*Task description*. Restate word for word the part of the material that runs from the line containing "Click the share icon" through its final line, inclusive, minus the pictures.

*Input data*.

- - - -

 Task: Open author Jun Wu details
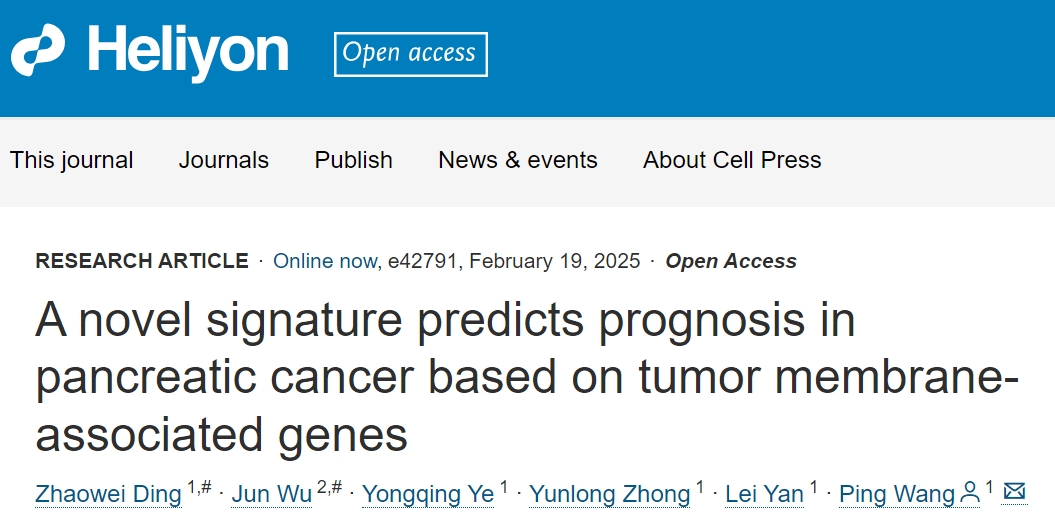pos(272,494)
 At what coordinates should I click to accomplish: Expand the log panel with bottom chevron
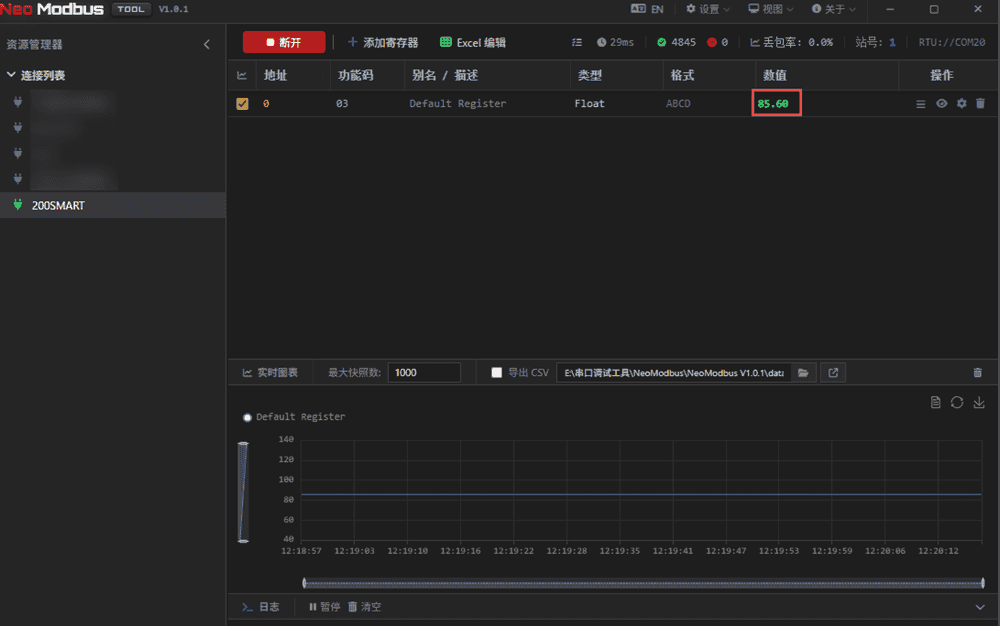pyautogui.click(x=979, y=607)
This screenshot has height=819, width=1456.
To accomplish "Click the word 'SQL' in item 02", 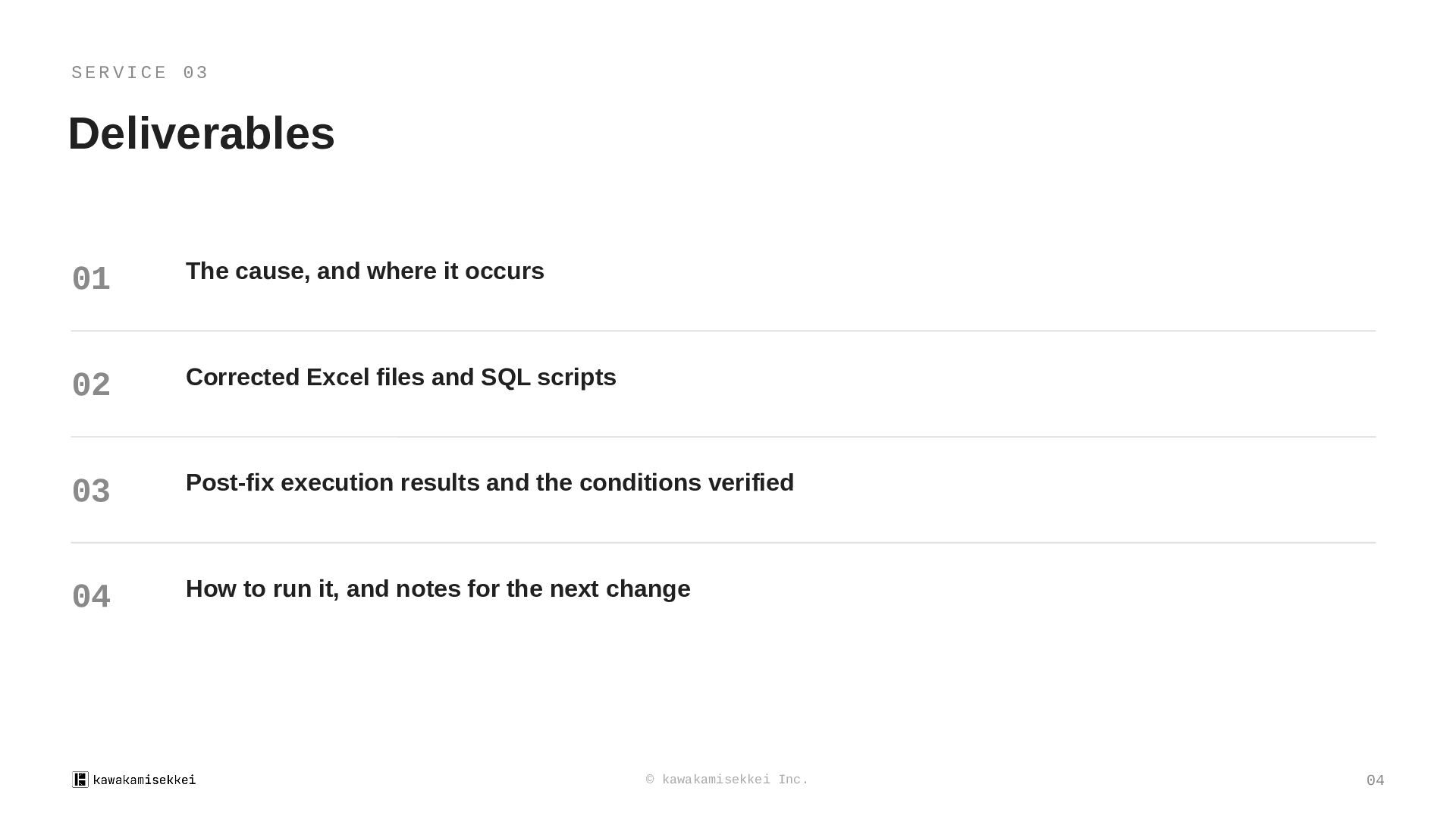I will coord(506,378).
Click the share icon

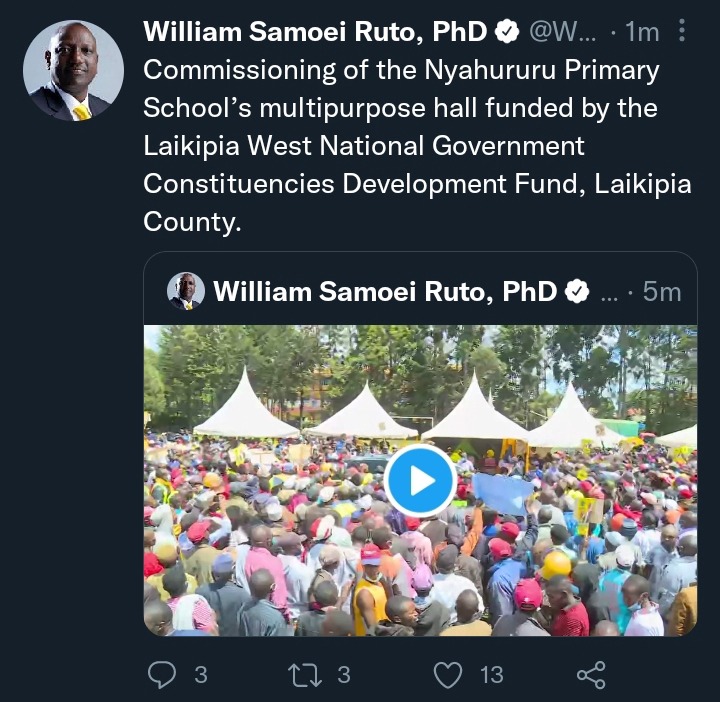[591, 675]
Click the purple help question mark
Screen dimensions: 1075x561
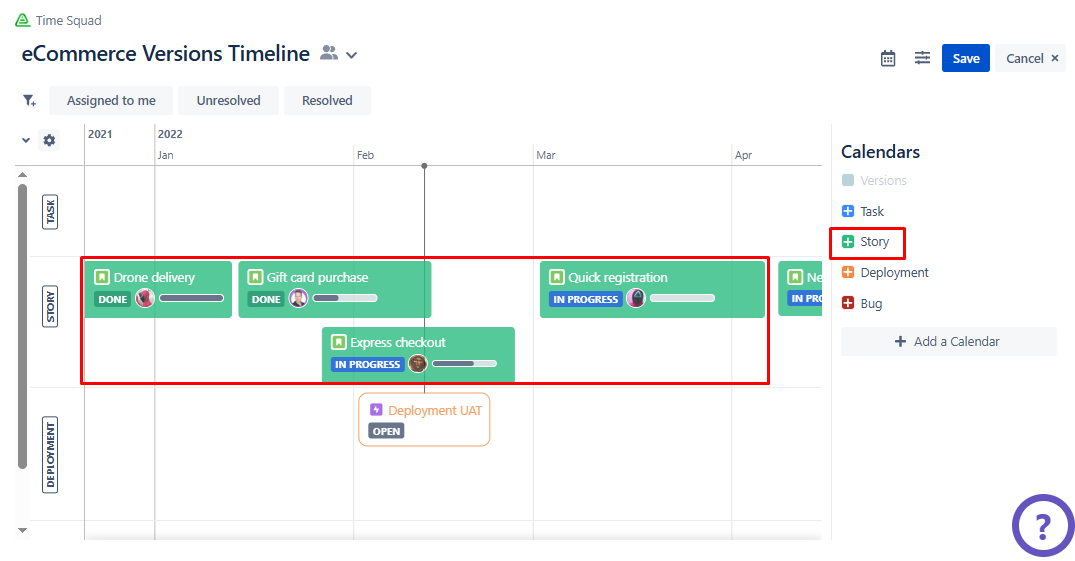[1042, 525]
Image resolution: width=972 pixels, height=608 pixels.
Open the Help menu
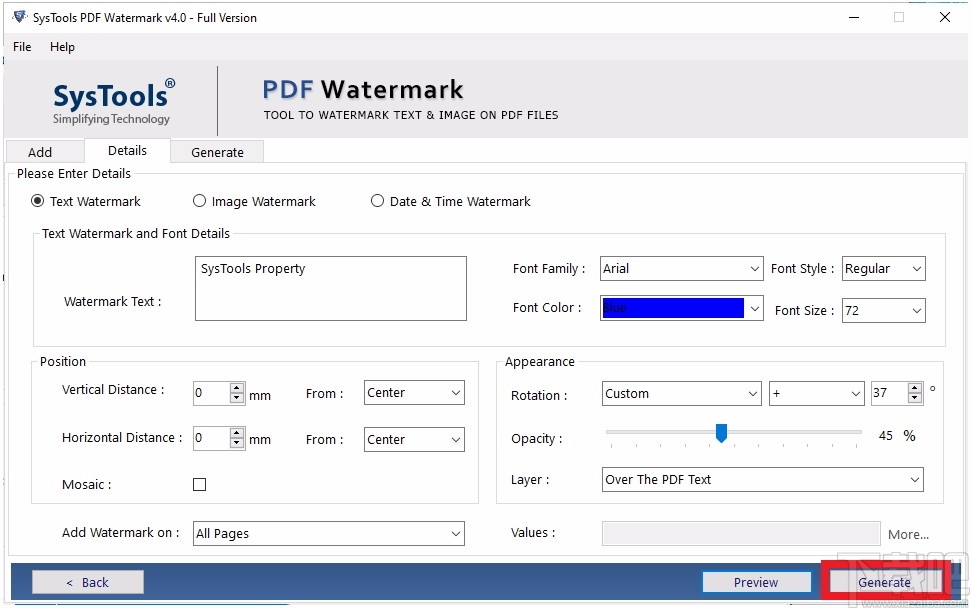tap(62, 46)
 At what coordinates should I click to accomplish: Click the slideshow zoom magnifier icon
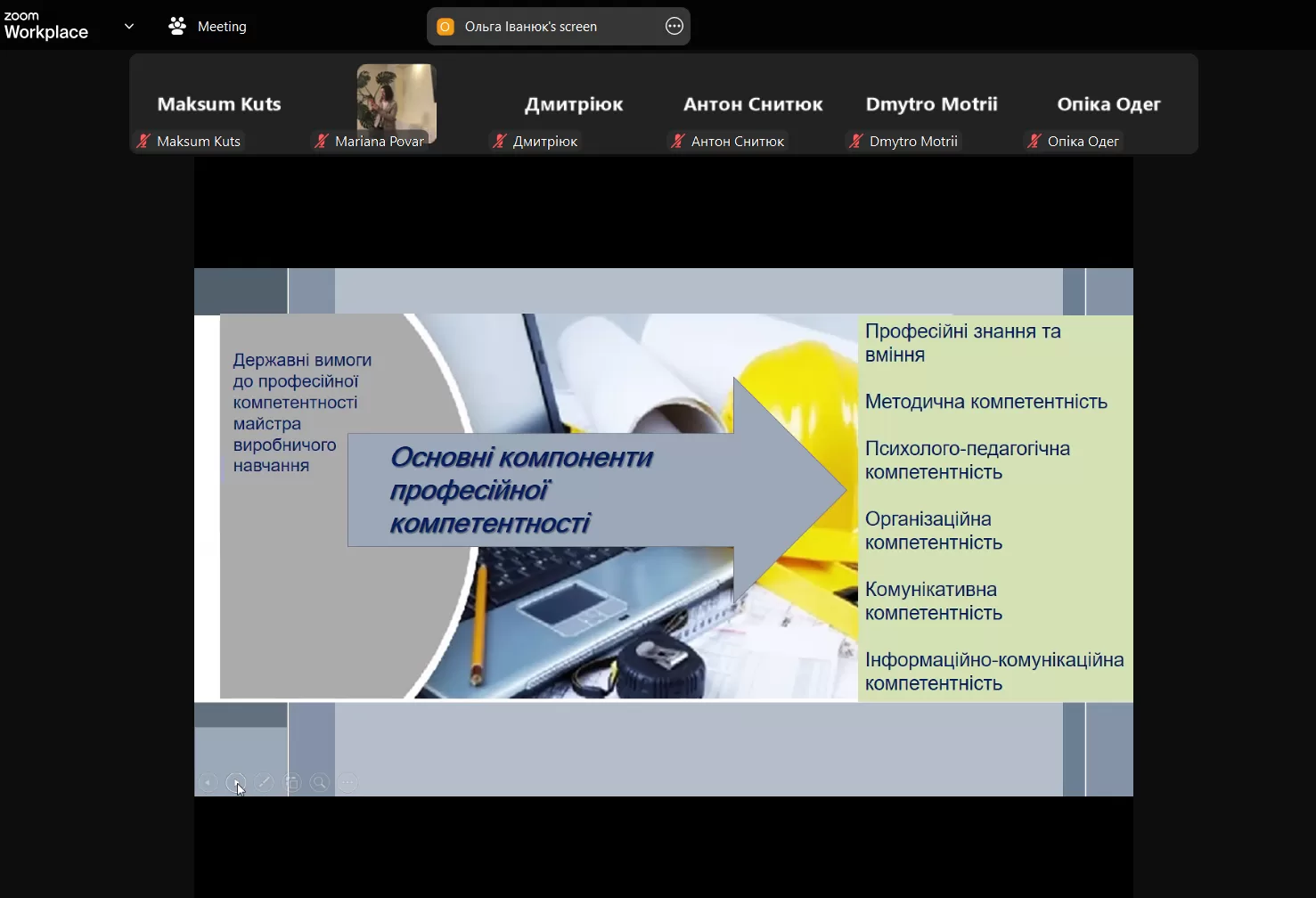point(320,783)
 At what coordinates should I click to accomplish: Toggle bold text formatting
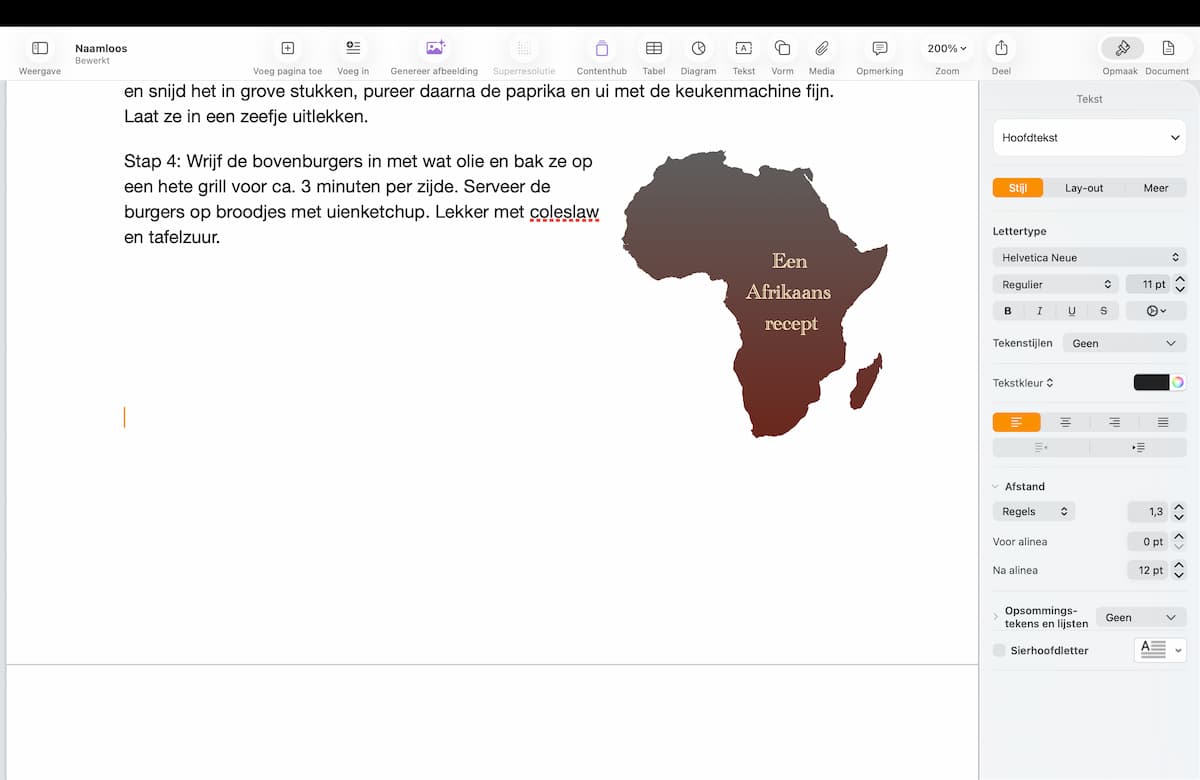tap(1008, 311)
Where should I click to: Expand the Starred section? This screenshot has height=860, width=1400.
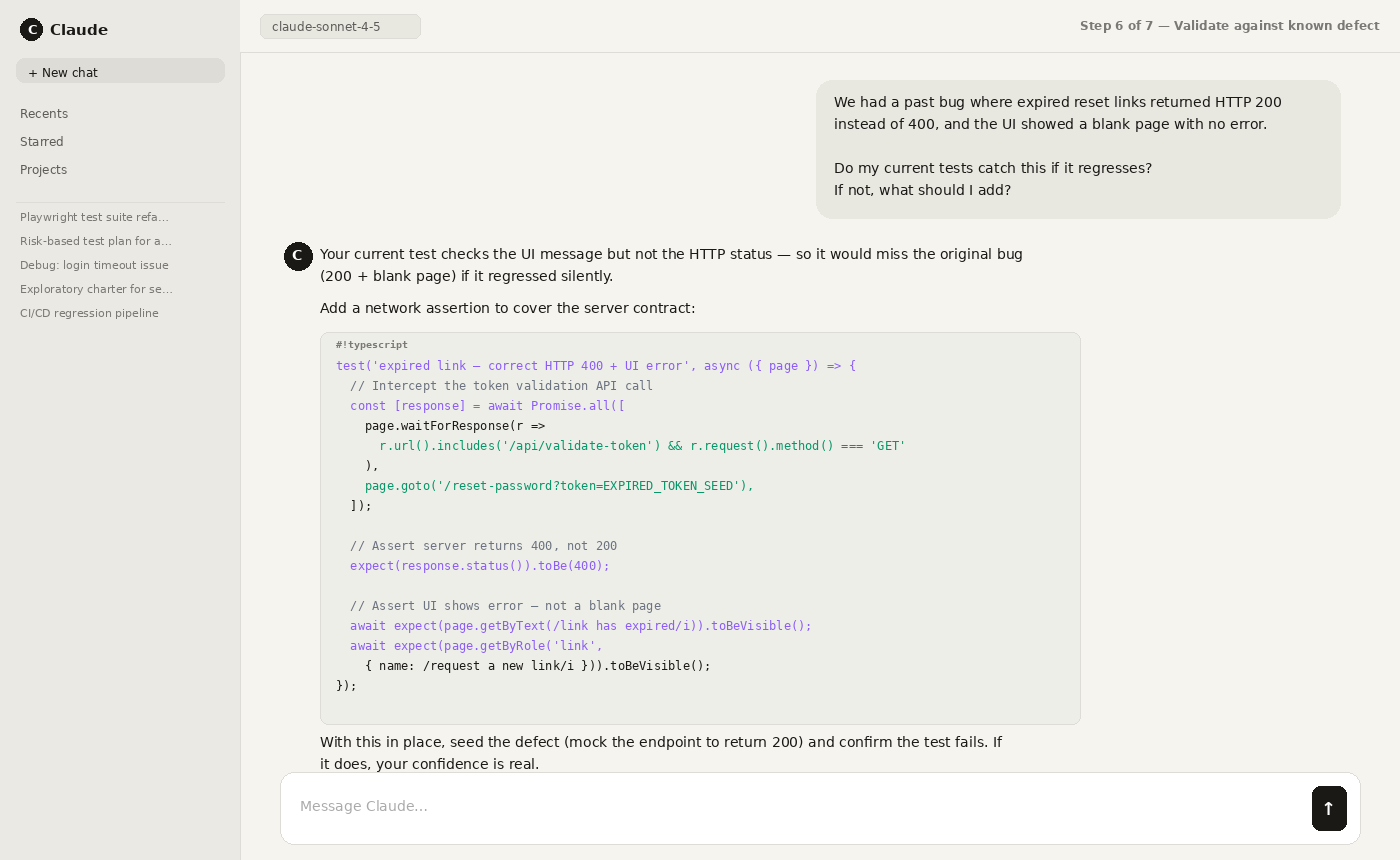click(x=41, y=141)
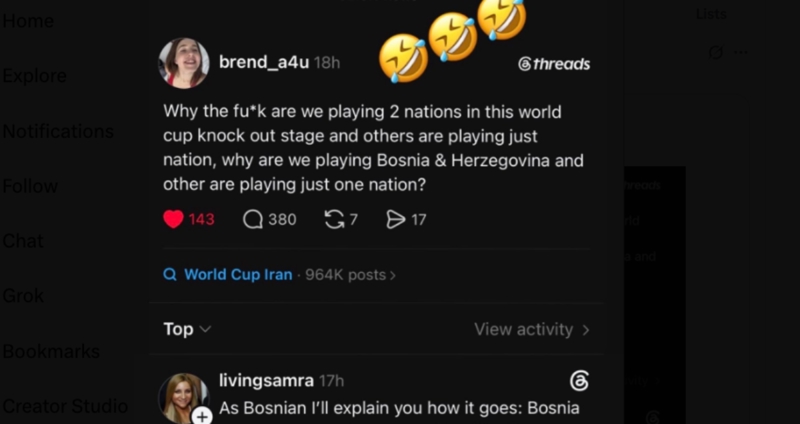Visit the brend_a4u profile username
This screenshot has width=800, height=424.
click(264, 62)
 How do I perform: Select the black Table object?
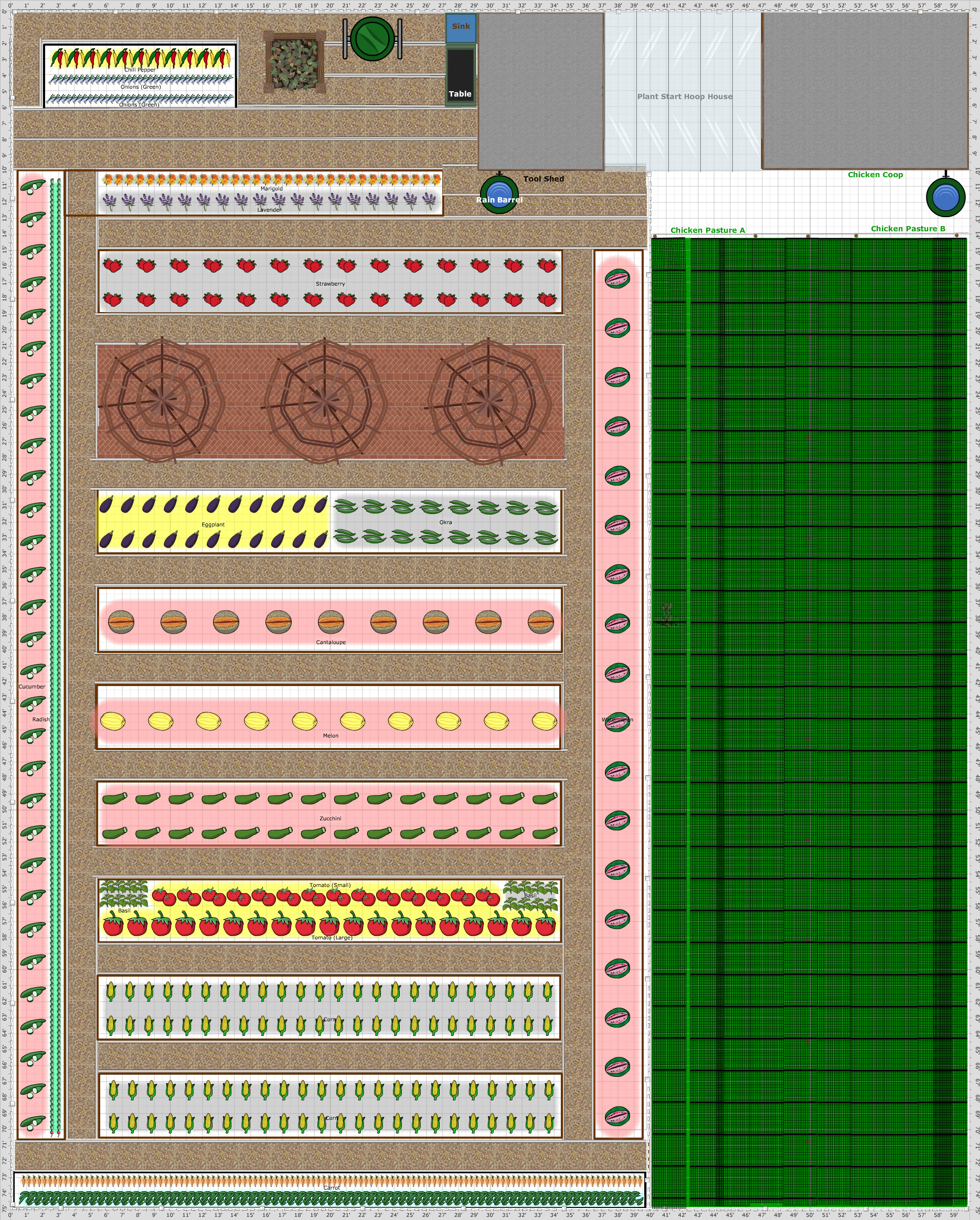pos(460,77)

- - - -

*Exercise result*.
Click the share icon

[591, 675]
Click the purple help question mark
Screen dimensions: 1075x561
[1042, 525]
Image resolution: width=972 pixels, height=608 pixels.
Open the Help menu
tap(62, 46)
 At what coordinates should I click to accomplish: Click the slideshow zoom magnifier icon
point(320,783)
 At what coordinates should I click to accomplish: Toggle bold text formatting
tap(1008, 311)
Where should I click to: Expand the Starred section? This screenshot has height=860, width=1400.
click(x=41, y=141)
Visit the brend_a4u profile username
This screenshot has width=800, height=424.
click(264, 62)
 How do I perform: Select the black Table object?
pos(460,77)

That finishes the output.